#### Task to complete:
Reproduce the passage on choosing a machine translation engine word for word, starting at "Finally, if the" and ending at "technical expertise, etc.".

#### Article:
----------------

First of all, it is quite difficult to answer most of these questions without knowing, at least, the use case (gisting, post-editing, support…), context (freelance translation, non-translation-related business…), end-user/s (translators, customers…) and even the domain (general or domain-specific…).

But generally speaking, if the texts being translated don’t belong to any specific domain and there are no particular environment constraints (such as, for instance, running the engines offline for security reasons), I think proprietary and commercial MT solutions are most practical, as one can get good overall quality for a fraction of the cost of building an engine from scratch.

On the other hand, building a custom engine may be interesting if the output must be adapted to a specific domain in terms of terminology, style, etc. The degree of success of this adaptation usually depends more on the data used to train the models than on the architecture or algorithms themselves. So, if this would be your case, you might want to look at solutions that allow you to build engines with your own dataset without entering in all the implementation details.

Finally, if the question is whether it is doable to build an engine with an open-source toolkit that produces acceptable quality for a given purpose, the answer is yes. In my opinion, OpenNMT is an excellent solution for this for so many reasons (customisation, domain-adaptation features, performance, community, documentation, etc.). If it is reasonable to do it, this just depends on the use case, the resources available, the technical expertise, etc.

----------------

#### Data extract:

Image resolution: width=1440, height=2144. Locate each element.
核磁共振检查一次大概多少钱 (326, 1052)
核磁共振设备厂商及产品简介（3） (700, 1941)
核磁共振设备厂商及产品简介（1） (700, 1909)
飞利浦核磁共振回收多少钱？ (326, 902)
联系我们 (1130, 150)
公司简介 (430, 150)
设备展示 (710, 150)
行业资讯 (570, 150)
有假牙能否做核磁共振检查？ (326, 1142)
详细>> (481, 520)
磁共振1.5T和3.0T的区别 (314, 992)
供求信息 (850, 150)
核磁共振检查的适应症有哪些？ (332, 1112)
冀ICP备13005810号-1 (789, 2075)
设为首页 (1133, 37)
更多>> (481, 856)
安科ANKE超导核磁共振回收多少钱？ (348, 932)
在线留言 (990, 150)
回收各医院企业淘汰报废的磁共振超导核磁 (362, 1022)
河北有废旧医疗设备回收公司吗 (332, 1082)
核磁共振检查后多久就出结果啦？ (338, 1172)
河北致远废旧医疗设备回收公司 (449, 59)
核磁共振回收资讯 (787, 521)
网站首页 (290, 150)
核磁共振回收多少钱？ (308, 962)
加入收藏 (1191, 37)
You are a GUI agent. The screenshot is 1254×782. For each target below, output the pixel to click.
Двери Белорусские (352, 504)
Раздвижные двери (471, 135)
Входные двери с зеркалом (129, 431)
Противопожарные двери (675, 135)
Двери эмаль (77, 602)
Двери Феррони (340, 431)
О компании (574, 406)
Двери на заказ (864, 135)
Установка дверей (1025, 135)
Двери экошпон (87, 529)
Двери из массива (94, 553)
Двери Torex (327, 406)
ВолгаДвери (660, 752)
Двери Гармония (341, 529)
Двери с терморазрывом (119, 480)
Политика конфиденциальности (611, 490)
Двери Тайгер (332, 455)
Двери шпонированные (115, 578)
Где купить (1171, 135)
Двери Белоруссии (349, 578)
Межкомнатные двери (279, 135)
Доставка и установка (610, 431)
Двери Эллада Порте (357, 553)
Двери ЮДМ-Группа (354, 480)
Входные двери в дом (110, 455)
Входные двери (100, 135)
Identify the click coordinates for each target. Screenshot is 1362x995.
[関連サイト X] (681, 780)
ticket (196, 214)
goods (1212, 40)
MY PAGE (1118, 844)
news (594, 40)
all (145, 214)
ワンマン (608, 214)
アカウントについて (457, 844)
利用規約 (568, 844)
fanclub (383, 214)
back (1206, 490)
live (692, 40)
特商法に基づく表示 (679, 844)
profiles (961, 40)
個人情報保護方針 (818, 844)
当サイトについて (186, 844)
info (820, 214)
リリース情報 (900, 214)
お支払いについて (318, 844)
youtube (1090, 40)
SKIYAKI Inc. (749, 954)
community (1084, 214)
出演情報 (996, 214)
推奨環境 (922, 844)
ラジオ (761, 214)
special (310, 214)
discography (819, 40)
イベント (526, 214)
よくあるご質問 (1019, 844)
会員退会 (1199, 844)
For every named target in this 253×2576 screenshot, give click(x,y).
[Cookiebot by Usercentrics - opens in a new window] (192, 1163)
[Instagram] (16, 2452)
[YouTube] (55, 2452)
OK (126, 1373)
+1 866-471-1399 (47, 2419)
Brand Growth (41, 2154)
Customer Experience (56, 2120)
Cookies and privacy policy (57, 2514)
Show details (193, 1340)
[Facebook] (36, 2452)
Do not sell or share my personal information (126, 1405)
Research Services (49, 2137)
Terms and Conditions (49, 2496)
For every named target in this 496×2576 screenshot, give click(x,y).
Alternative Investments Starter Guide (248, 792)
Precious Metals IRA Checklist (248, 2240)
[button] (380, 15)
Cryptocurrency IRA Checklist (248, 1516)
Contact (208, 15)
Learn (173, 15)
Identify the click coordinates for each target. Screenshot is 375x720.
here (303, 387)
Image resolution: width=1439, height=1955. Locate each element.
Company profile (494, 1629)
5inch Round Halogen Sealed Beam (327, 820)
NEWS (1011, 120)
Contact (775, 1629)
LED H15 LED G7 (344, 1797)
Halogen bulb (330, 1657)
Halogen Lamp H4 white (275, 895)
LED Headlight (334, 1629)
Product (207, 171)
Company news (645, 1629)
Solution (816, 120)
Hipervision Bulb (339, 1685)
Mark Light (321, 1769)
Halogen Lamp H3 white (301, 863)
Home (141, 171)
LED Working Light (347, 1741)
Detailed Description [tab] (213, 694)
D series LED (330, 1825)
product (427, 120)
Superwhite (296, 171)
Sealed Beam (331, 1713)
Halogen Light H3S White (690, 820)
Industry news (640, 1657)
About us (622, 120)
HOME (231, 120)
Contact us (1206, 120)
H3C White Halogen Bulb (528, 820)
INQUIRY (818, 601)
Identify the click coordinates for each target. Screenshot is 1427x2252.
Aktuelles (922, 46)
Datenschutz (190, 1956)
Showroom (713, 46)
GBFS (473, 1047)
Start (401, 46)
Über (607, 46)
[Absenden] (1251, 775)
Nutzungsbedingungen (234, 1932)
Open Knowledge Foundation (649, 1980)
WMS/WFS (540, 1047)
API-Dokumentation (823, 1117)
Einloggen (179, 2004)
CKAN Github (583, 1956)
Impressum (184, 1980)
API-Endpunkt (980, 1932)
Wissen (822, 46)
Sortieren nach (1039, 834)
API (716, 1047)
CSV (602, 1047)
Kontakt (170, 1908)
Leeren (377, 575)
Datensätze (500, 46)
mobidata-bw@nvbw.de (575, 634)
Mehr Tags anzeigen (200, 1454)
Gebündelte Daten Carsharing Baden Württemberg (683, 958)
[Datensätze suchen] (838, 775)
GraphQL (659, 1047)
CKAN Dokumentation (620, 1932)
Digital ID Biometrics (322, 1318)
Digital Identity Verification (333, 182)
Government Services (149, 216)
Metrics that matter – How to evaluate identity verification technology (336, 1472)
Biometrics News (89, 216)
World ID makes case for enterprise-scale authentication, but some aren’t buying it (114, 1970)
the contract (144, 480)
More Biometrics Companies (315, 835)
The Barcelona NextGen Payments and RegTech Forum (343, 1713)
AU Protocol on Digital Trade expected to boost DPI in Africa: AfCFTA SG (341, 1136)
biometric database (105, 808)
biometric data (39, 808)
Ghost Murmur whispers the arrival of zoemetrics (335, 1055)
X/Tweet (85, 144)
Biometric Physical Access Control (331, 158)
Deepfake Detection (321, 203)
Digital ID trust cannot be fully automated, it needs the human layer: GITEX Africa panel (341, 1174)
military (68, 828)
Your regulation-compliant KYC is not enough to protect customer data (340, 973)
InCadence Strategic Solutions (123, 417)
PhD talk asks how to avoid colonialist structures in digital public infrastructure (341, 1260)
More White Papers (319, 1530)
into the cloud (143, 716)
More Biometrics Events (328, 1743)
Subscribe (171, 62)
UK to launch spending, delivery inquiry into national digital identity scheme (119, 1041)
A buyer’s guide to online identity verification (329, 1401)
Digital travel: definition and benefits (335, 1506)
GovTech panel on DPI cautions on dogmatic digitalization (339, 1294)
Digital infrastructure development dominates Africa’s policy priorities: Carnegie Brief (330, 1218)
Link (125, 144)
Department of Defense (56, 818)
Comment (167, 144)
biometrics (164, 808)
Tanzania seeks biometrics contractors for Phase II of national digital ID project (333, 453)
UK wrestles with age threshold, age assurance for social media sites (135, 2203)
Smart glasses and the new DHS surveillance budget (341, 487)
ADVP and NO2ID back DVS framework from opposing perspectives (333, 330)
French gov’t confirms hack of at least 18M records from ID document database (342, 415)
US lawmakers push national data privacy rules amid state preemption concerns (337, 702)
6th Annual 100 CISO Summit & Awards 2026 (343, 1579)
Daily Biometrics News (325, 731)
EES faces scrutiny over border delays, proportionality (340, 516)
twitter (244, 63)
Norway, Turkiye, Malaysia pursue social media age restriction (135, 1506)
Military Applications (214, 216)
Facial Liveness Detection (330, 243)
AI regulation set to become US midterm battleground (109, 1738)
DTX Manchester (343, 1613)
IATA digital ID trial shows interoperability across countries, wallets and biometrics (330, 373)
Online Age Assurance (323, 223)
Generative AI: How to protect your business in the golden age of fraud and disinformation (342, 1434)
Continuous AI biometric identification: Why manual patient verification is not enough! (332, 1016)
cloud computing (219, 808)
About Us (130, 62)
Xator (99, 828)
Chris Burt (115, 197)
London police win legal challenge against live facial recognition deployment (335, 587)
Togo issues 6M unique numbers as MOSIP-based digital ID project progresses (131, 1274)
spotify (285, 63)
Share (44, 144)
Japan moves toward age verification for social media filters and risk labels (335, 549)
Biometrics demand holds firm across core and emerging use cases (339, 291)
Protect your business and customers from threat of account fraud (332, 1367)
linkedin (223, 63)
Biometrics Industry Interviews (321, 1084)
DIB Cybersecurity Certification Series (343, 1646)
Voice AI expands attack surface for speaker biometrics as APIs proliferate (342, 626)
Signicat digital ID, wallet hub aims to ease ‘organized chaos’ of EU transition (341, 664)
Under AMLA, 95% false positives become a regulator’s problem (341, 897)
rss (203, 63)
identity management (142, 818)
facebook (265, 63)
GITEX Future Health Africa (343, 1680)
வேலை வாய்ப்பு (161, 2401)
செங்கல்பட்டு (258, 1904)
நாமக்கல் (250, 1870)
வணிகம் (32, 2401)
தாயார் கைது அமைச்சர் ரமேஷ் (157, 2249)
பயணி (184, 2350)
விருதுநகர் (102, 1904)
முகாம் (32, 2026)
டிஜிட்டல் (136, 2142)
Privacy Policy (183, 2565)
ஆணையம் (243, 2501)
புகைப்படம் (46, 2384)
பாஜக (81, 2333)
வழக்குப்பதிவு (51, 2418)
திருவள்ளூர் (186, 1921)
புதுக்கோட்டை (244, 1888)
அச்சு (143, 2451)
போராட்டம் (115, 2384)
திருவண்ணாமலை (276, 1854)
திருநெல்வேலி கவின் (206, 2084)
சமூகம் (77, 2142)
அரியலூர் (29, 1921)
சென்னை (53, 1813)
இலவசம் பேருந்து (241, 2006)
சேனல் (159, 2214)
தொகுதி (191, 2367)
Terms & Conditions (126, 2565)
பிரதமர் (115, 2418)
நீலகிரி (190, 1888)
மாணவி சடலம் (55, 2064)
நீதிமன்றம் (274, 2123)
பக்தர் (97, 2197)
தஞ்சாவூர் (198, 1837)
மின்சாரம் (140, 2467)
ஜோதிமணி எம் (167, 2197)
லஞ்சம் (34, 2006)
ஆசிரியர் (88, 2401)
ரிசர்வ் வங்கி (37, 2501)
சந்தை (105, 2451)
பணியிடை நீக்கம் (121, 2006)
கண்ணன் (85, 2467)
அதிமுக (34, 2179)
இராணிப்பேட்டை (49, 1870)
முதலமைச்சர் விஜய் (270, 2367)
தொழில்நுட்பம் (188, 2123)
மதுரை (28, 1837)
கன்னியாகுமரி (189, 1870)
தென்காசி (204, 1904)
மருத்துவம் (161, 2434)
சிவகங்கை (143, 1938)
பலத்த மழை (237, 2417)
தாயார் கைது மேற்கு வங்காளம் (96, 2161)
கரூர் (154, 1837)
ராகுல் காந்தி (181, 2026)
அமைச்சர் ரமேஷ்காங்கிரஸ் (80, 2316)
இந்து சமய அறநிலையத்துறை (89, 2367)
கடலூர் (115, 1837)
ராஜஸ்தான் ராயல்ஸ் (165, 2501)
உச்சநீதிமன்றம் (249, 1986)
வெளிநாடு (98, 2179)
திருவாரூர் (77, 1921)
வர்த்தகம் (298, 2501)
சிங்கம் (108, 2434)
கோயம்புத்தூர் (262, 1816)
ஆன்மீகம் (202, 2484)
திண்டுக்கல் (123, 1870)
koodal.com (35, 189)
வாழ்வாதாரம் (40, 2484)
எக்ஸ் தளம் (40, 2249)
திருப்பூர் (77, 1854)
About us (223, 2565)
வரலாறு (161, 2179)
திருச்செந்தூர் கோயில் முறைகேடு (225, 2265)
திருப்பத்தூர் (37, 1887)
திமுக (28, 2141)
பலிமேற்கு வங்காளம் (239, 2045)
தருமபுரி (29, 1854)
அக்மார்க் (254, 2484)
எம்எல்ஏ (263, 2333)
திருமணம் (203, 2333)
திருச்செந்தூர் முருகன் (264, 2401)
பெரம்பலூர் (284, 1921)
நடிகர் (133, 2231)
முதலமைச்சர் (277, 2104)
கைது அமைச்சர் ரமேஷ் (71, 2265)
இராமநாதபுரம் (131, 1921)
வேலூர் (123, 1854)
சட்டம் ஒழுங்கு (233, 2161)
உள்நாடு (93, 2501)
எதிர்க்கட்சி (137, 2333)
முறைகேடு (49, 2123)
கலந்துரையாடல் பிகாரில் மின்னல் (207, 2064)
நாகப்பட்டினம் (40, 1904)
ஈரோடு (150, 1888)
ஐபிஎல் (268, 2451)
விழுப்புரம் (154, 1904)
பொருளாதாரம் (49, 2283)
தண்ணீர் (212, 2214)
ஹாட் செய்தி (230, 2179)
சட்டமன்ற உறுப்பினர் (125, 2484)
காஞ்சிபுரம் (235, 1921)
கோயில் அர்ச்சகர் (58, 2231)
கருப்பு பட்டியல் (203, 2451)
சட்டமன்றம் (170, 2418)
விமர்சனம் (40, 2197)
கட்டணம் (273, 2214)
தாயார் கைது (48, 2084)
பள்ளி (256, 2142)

----------------

#### Finished task:
Finally, if the question is whether it is doable to build an engine with an open-source toolkit that produces acceptable quality for a given purpose, the answer is yes. In my opinion, OpenNMT is an excellent solution for this for so many reasons (customisation, domain-adaptation features, performance, community, documentation, etc.). If it is reasonable to do it, this just depends on the use case, the resources available, the technical expertise, etc.